On the sportstalk radio shows, and on a few blogs and online articles today, I've seen some consternation that JP Losman didn't do better with his 75-second fourth-quarter comeback bid in the Bills' 28-20 loss to the Jets yesterday. Frankly, I think that's a bit unfair -- he put his body on the line in scoring the first of the two touchdowns the team would need to tie the game, the weather suddenly turned very nasty for the game's final minute, and Losman is still very inexperienced.
I'm not making excuses for Losman yesterday; he looked great for a lot of the game but looked terrible on three key plays that resulted in the points for the Jets that sank the Bills. And, yes, the decision by the Bills on that 75-minute drive to start with short-yardage pass plays didn't make a whole lot of sense on a day when Losman had been throwing the ball very well (again, two or three passes excepted) all along. But it's not like Losman was calling his own plays in that situation, so I have difficulty blaming him for not really being familiar with that game situation in the first place.
One radio person said that Losman looked like he didn't want the win at that point, which made absolutely no sense to me. He sure looked like he wanted to score when he ran it in himself moments before, and he sure looked disappointed when his last fourth-down pass fell incomplete to the ground.
Here's my position on Losman: right now, he is neither a good quarterback nor a bad quarterback. He is a physically gifted quarterback who I think is showing signs of growth over last year, but I think that many peoples' expectations at this point are not well-considered.
As of today, JP Losman has started a grand total of eleven NFL games. Yes, he's in his third year in the league, but so what? Watching on the sideline doesn't mean a whole lot -- in fact, it doesn't mean much of anything at all. Guys who aren't going to be starting don't get reps in practice time, and if merely watching NFL action was somehow equivalent in some degree with a certain amount of actual game play, then my two decades of football watching means that I'm ready for at least a spot on an NFL practice roster, right?

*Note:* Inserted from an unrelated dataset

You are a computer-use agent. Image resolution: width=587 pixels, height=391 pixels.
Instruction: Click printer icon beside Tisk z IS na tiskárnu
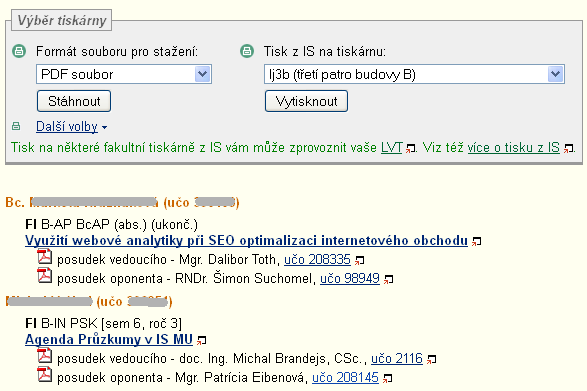coord(247,51)
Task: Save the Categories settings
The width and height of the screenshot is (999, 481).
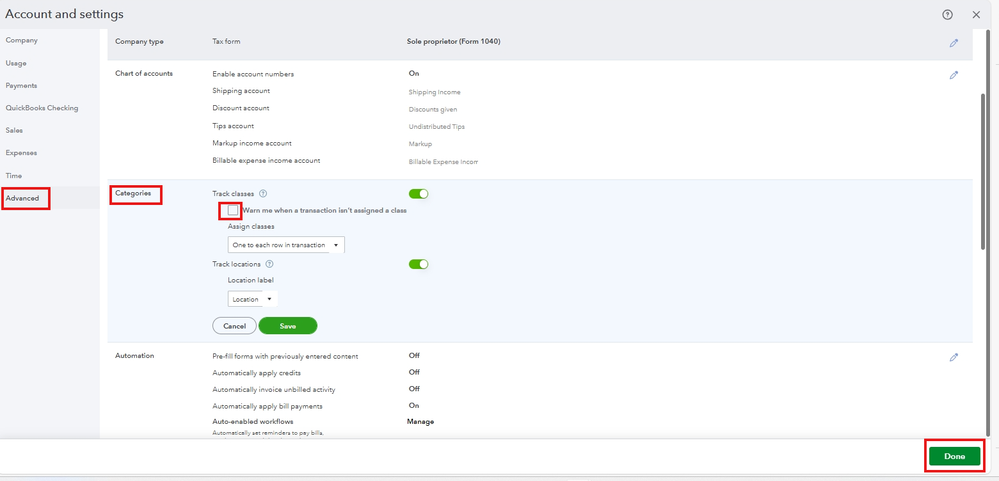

Eleven starts. That's all Losman's had. An NFL season is sixteen games, which means that Losman has actually played less than three quarters of an NFL season. I'm forever pointing this out: The first two full seasons of Troy Aikman's Hall of Fame career yielded a record of eight wins and twenty-four losses.
Many football fans seem to have been blinded by the lights of Tom Brady's amazing success from the first time he was named the starter for the StuPats, and by Ben Roethlisberger's stunning success since he went 15-1 in his first season in the NFL and won the Super Bowl in his second. Those guys are freakish exceptions to the rule, and Bills fans really need to remember that. Developing a quarterback usually takes two or more seasons worth of actual play. Losman hasn't even played the equivalent of one season yet. Let's quit the handwringing for now, OK? I've seen nothing as of yet to make me think that if the Bills had a really top-tier defense, and if they had an offensive line that could really dominate the line of scrimmage consistently, Losman would be fine.

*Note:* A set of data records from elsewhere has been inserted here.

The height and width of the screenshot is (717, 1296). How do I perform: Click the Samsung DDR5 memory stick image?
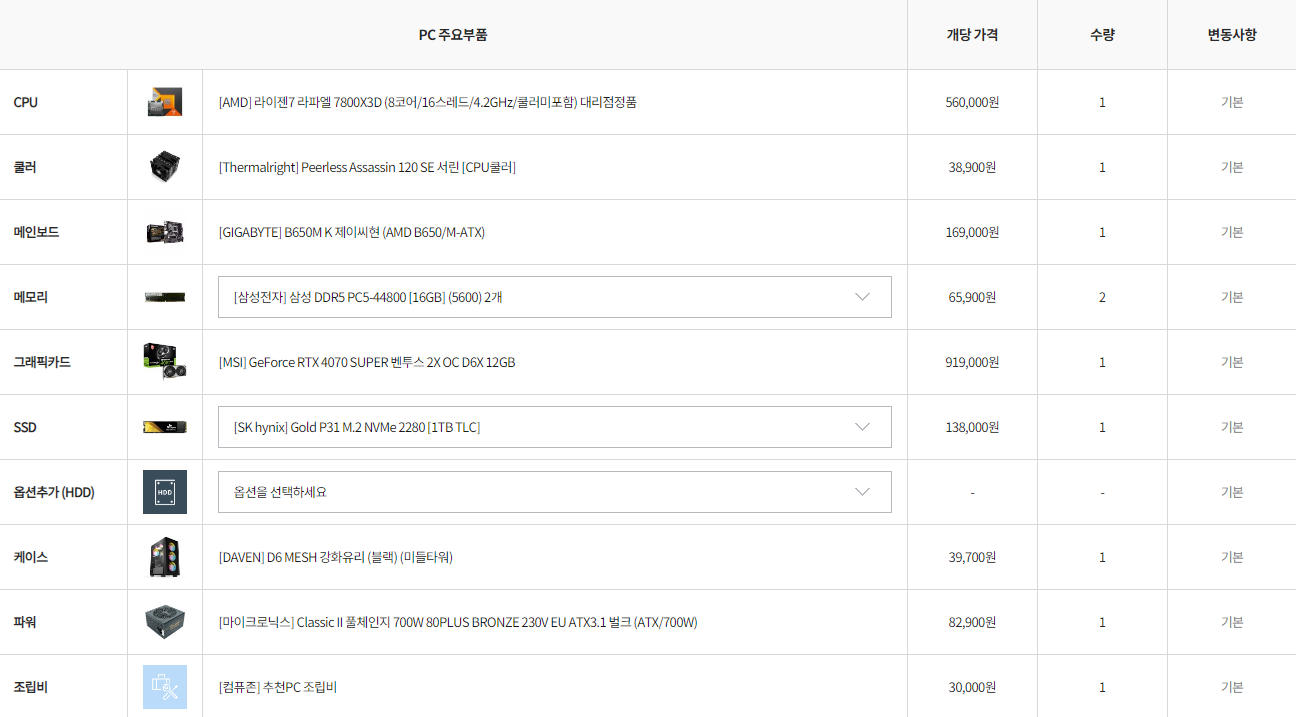coord(165,297)
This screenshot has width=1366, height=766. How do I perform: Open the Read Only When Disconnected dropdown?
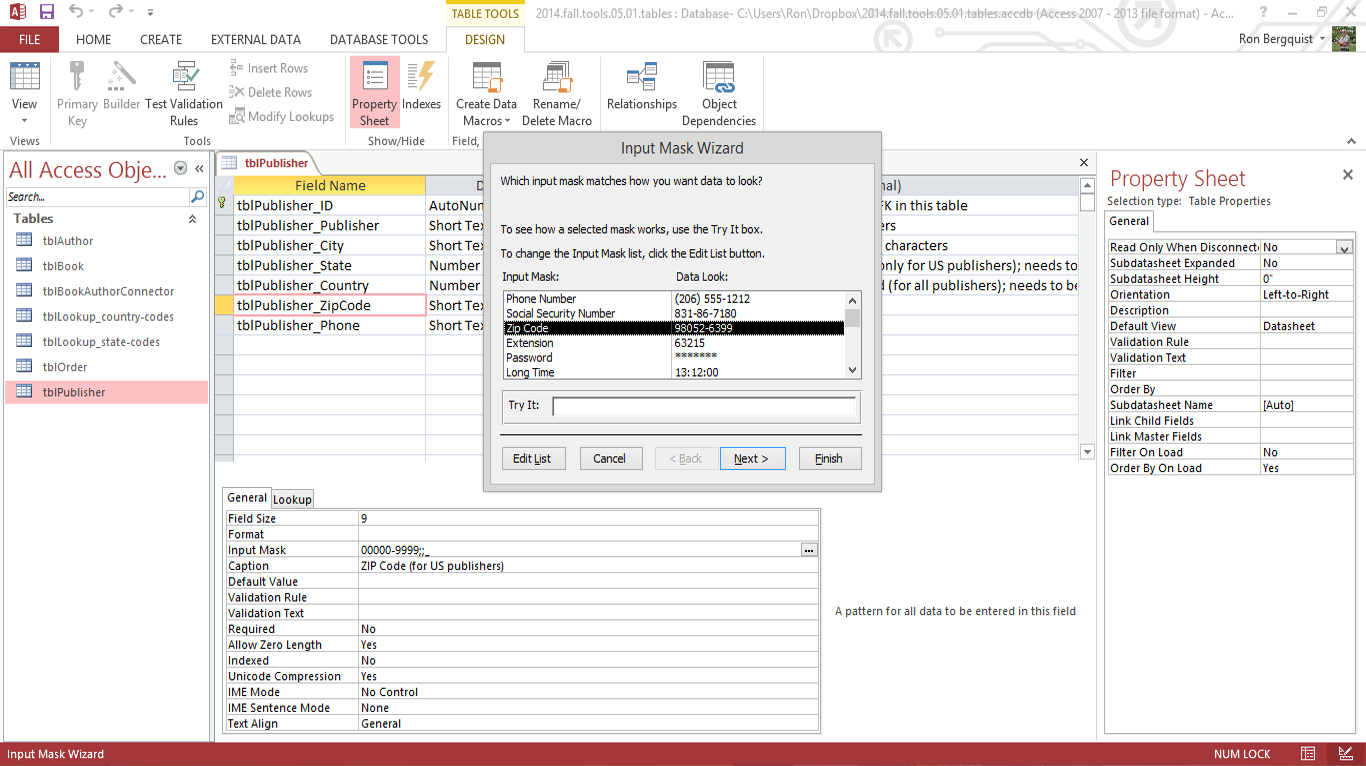(x=1344, y=247)
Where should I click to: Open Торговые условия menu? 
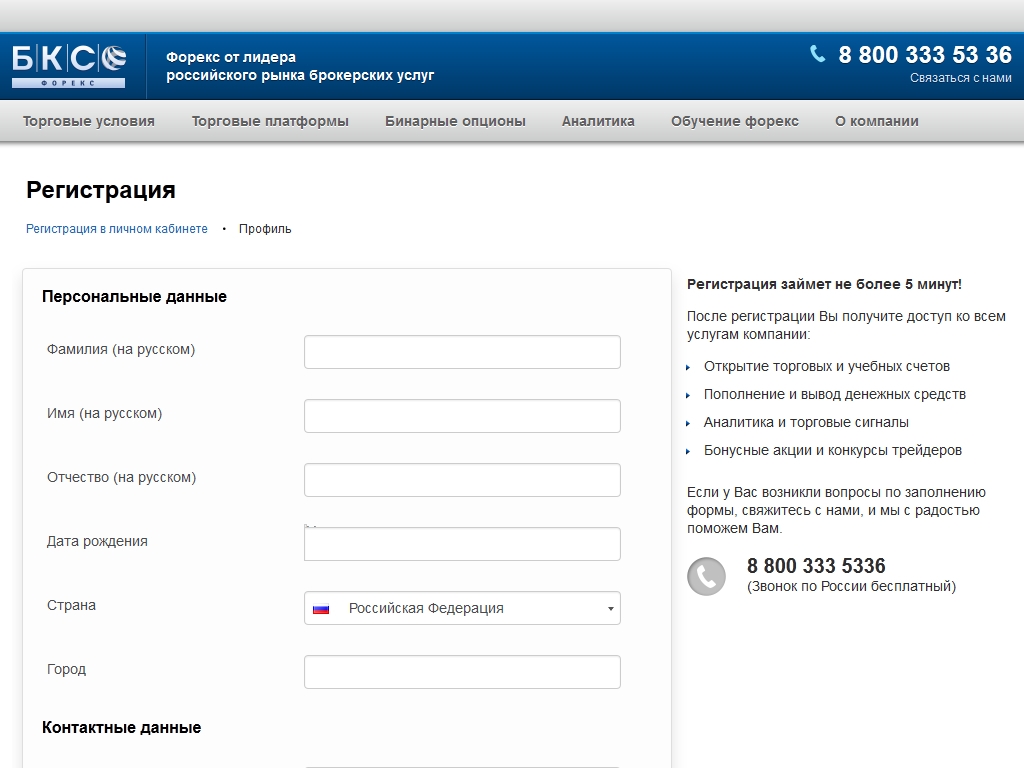(89, 121)
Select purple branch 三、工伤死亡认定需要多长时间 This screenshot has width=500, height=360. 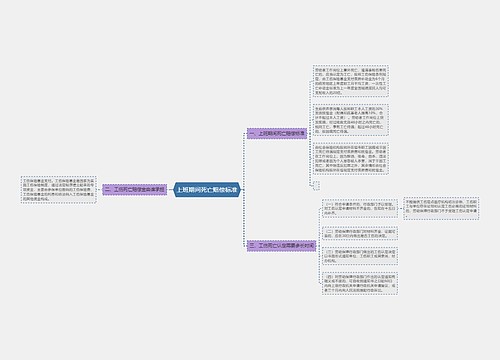tap(282, 246)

(On the subject of comebacks, I'd note that the King of Comebacks, John Elway, didn't lead his first one until almost the very end of his first season, and perusing the list, it appears that's what are always termed as Elway's "comebacks" include quite a few garden-variety drives for game-winning FGs with the score tied. I'd also note that while every Buffalo Bills fan knows that Frank Reich led the greatest comeback in NFL history, the third-greatest comeback in NFL history -- from a deficit of 26 points -- was led by Buffalo's own Todd Collins in 1997.)